Secretary of State Antony Blinken confirmed Thursday that the United States was no longer interested in buying Greenland, scuttling for good a quixotic 2019 proposal by the Trump administration to annex the self-governing Danish territory.
Posted 2021-05-21T03:55:14+00:00 - Updated 2021-05-21T13:44:37+00:00
FILE-- Nuuk, Greenland's capital, June 20, 2019. President Donald Trump has been urging aides to explore a way to buy Greenland from Denmark, according to three people familiar with the discussions. (Ben C. Solomon/The New York Times)

Secretary of State Antony Blinken confirmed Thursday that the United States was no longer interested in buying Greenland, scuttling for good a quixotic 2019 proposal by the Trump administration to annex the self-governing Danish territory.

“I can confirm that’s correct,” Blinken said during an appearance in Greenland with Danish officials and the premier of Greenland, Mute Egede, in response to a reporter who asked him to “definitively say that the United States does not seek to buy Greenland.” Earlier in the day, the secretary of state toured the territory and met privately with the premier to discuss “bilateral trade and investment.”

Blinken’s brief remarks closed the book on a bizarre episode in U.S. foreign policy. The Wall Street Journal had first reported in August 2019 that President Donald Trump had repeatedly asked aides to pursue a purchase of Greenland, in part to exploit the territory’s abundant natural resources.
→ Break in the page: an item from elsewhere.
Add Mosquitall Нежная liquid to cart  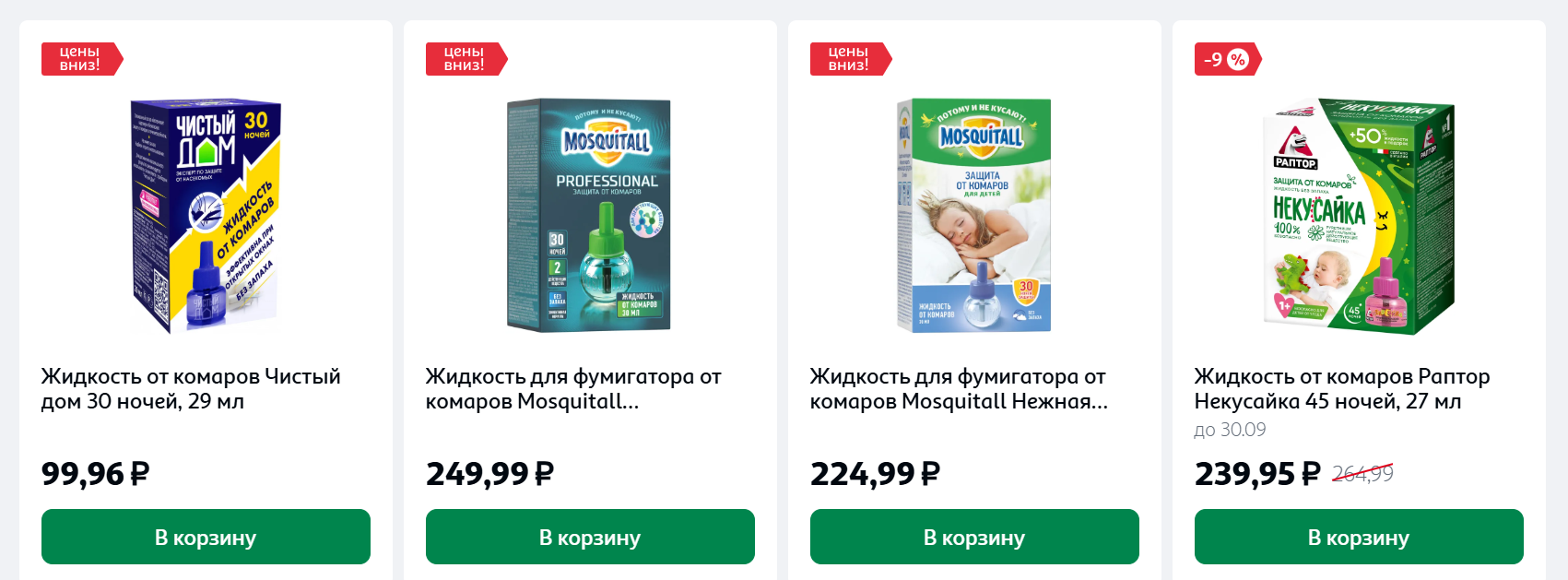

Trump’s advisers were highly skeptical of the idea, but agreed to investigate the matter.

News of Trump’s interest in annexing Greenland quickly became the butt of jokes online, while receiving a cold reception both from residents of the semiautonomous territory and among Danish leadership, who took umbrage at the then-president’s suggestion that the territory could be bought as, essentially, “a large real estate deal.”

“Greenland is not for sale,” Mette Frederiksen, the prime minister of Denmark, told a Danish newspaper at the time. “Greenland is not Danish. Greenland belongs to Greenland. I strongly hope that this is not meant seriously.”

Trump, angered at the Danish response to his idea, abruptly canceled a diplomatic visit to Denmark and described Frederiksen as “nasty,” sparking an international incident.

“All they had to do is say, ‘No, we’d rather not do that’ or ‘We’d rather not talk about it,’” Trump said to reporters on the day he canceled the trip. “Don’t say, ‘What an absurd idea that is.’”

Pele Broberg, Greenland’s foreign minister, alluded to the diplomatic rupture during his appearance with Blinken on Thursday.

“We will underscore this is not considered a real estate deal,” Broberg said of talks with U.S. officials, quoting Trump. “Secretary Blinken has made it very clear that he is here for the people living in the Arctic, for the people living in Greenland.”